How do you help a patient who has been identified for active surveillance cope with living with prostate cancer?
Once the patient has decided this is the route he wants to take, the health-care professional really needs to support that decision and provide ongoing reassurance. One of the difficulties for men is they wonder “did I miss the boat for treatment?” But you really need to reassure them and intervene if it appears that the cancer is changing its nature and becoming more aggressive. On the flipside, you also need to support patients if they change their minds, because that’s also okay. Dealing with uncertainty of the situation is always difficult for the men and trying to make the ‘right’ choice for the specific individual is about working with them and understanding the journey after diagnosis, together with dealing with the uncertainty.

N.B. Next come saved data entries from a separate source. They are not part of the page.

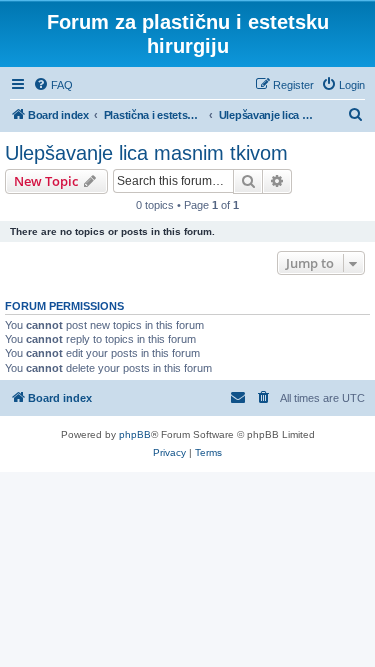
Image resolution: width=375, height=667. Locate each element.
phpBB (135, 434)
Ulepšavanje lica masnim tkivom (146, 153)
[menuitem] (53, 85)
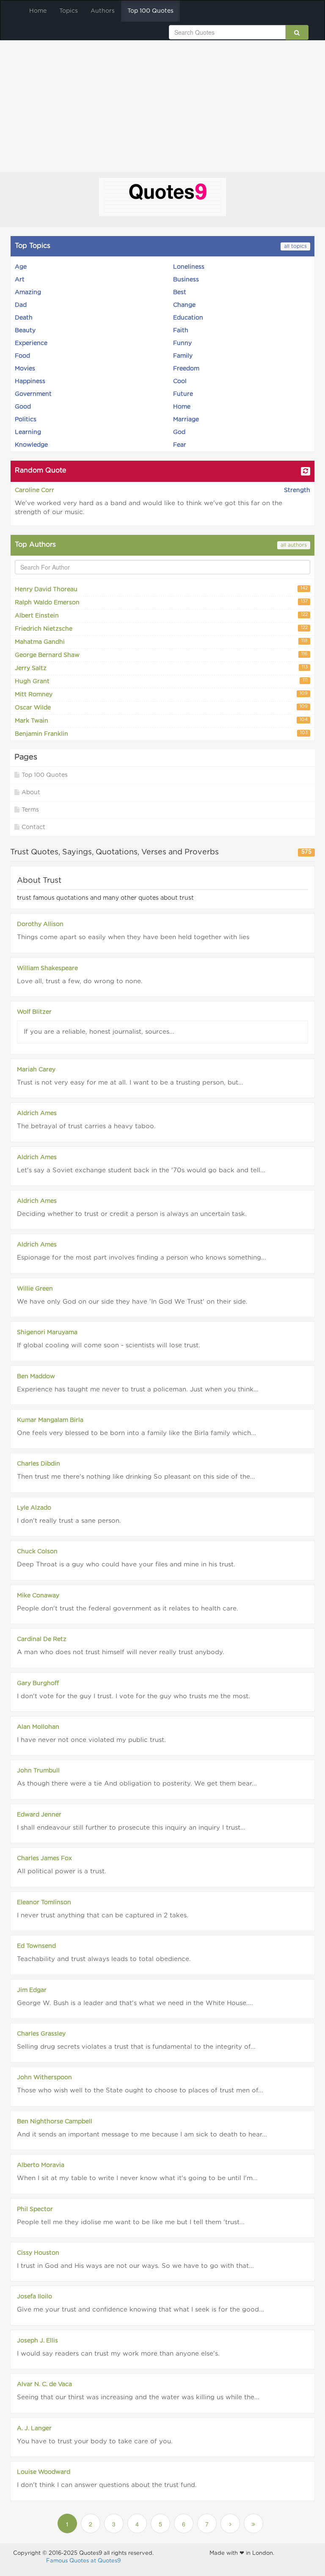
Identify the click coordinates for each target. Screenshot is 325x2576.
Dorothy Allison (40, 924)
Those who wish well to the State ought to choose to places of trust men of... (140, 2090)
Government (33, 394)
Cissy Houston (38, 2253)
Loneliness (188, 267)
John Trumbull (38, 1771)
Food (22, 356)
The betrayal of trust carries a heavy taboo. (86, 1126)
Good (23, 407)
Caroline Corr (34, 490)
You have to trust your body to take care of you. (95, 2441)
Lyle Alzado (34, 1508)
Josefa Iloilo (34, 2297)
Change (184, 305)
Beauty (25, 331)
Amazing (28, 292)
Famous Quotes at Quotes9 (83, 2561)
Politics (25, 420)
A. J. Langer (34, 2428)
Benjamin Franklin (161, 734)
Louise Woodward (43, 2472)
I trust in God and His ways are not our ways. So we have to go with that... (135, 2266)
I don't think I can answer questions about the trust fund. (107, 2485)
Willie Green (35, 1289)
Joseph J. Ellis (37, 2341)
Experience (31, 343)
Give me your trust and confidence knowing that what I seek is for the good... (140, 2309)
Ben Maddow (36, 1377)
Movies (25, 369)
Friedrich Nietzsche (161, 629)
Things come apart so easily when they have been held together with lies (133, 937)
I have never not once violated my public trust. (91, 1740)
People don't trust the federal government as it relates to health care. (127, 1608)
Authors (103, 11)
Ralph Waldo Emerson (161, 602)
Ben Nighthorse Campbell (54, 2122)
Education (188, 318)
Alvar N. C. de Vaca (44, 2384)
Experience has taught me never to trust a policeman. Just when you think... (138, 1389)
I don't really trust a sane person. (69, 1521)
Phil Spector (35, 2209)
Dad (21, 305)
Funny (182, 343)
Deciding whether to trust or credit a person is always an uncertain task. (132, 1214)
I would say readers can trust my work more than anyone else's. (118, 2354)
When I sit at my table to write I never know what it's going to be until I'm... (137, 2178)
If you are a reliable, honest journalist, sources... (99, 1032)
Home (38, 11)
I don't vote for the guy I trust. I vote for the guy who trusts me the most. (133, 1696)
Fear (179, 445)
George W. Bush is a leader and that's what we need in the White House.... (135, 2003)
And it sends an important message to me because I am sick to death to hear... (142, 2134)
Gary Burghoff (38, 1683)
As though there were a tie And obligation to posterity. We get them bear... (137, 1783)
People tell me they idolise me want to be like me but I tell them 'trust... (131, 2222)
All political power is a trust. (61, 1871)
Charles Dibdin (38, 1464)
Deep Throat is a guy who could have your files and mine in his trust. (126, 1564)
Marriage (186, 420)
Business (186, 280)
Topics (68, 11)
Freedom (186, 369)
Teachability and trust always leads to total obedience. (104, 1959)
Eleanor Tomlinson (44, 1903)
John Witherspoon (44, 2078)
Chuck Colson (37, 1552)
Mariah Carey (36, 1070)
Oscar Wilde (161, 707)
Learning (28, 432)
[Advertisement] (162, 104)
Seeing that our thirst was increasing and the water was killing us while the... (138, 2397)
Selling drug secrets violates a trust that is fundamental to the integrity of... (136, 2047)
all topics (295, 246)
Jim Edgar (32, 1990)
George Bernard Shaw (161, 655)
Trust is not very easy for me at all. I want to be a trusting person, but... (130, 1082)
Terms (30, 810)
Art (20, 280)
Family (183, 356)
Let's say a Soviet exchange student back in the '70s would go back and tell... (141, 1170)
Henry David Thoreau (161, 589)
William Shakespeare (47, 968)
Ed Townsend (36, 1946)
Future (183, 394)
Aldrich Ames (37, 1113)
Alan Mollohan (38, 1727)
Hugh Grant (161, 681)
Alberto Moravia (40, 2165)
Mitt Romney (161, 694)
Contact (33, 827)
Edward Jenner (39, 1815)
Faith (180, 331)
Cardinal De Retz (41, 1639)
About (31, 793)
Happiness (30, 381)
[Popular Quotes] (162, 198)
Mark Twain (161, 721)
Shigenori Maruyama (47, 1332)
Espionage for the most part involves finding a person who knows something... (141, 1258)
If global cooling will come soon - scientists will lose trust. (108, 1345)
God (179, 432)
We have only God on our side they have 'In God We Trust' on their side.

Our report found that there was a wide range across Canada in terms of referrals for emotional support. What do you think the challenges are for clinicians in helping their patients find this support?
It’s really incumbent on the health-care system to provide these resources. But, unfortunately, not every community has enough of them. There are some communities that have an abundance of psychosocial help and an abundance of support groups, but others don’t. In those places it can be hard for physicians to provide the sole emotional support. In Canada, it’s about geography, and some more sparsely populated regions won’t have the resources that are available in, say, Toronto or Montreal, where there are many more people living with prostate cancer.
We found that there was a low rate of use of palliative radiation despite its effectiveness. Why do you think this is not being used more often?
I think it has to do with patient and physician education, as well as the availability of radiation resources in the community. It also comes down to geography again. Cancer agencies try to ensure there are enough treatment spots for the demand, but even in places where the resources are adequate and available, the physicians may not know about it, or the patient may think it’s too far for them to travel. Particularly when the patient is nearing the end of his life, it can be very difficult for the patient to travel, even just down the street to the hospital. So, overall, it’s a combination of knowledge of the availability and appropriateness, together with accessibility.